## EXERCISE DESCRIPTION
Update the material below by changing every "image size" to "screen size" and leaving everything else as it is. Leave the pictures out of your answer.
━━━━━━━━━━━━━━━━
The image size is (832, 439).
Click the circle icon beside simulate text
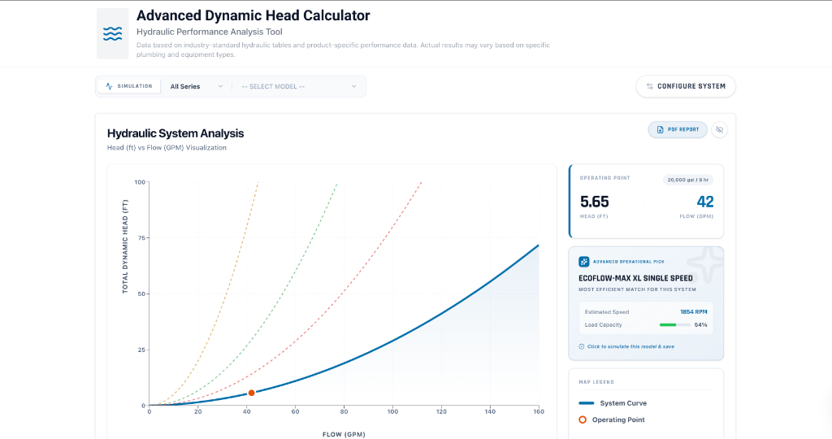click(x=582, y=346)
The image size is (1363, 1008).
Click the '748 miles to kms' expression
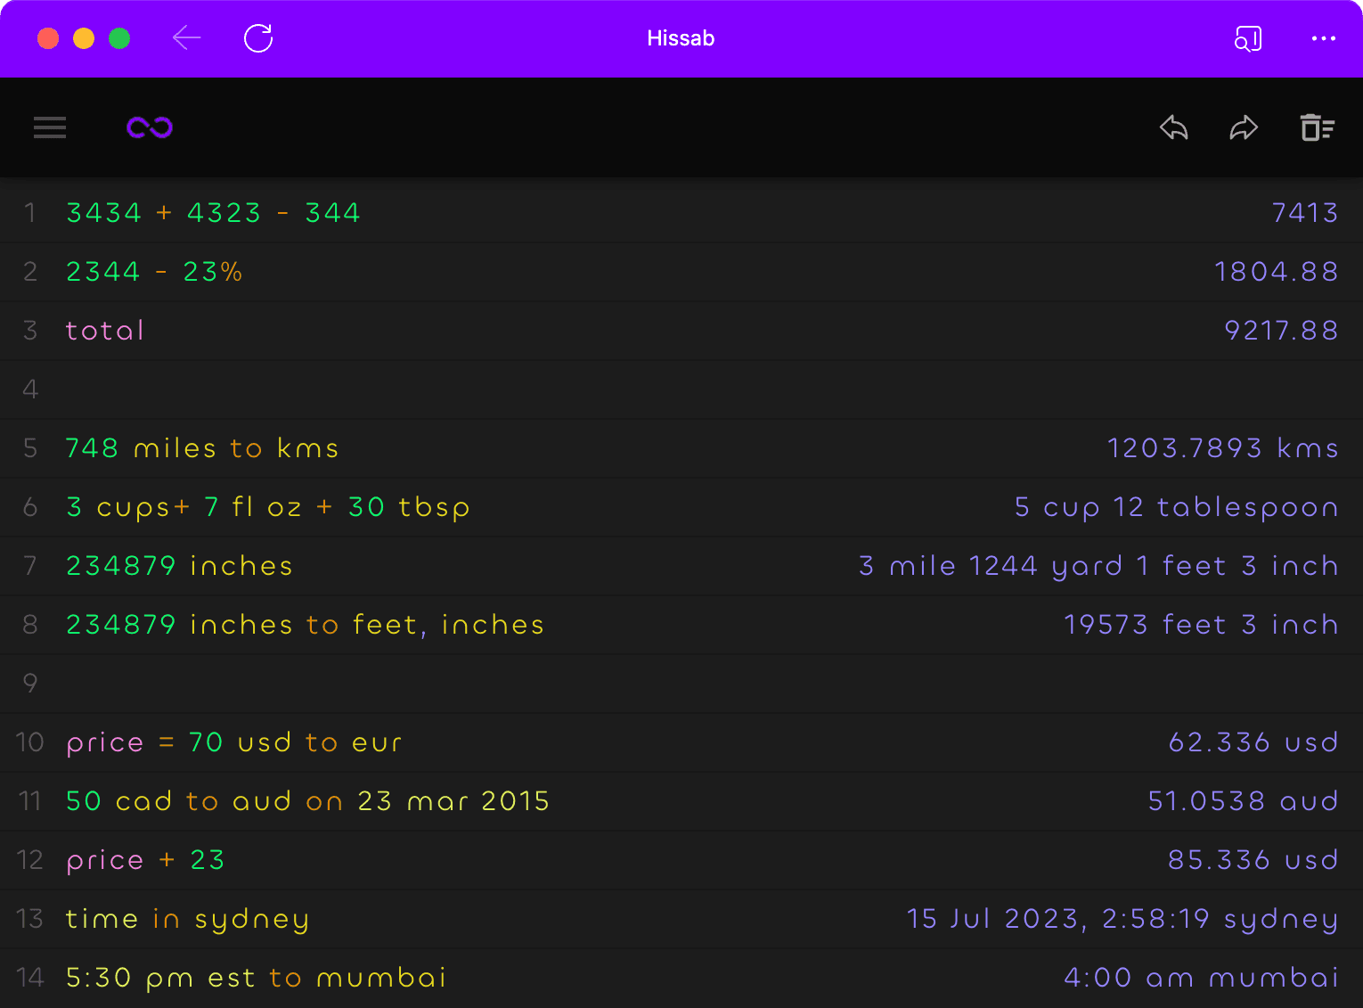tap(202, 448)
━━━━━━━━━━━━━━━━
## OUTPUT OF THE EXERCISE
The screen size is (832, 439).
Click the circle icon beside simulate text
click(x=582, y=346)
The screen size is (1363, 1008).
Click the '748 miles to kms' expression
tap(202, 448)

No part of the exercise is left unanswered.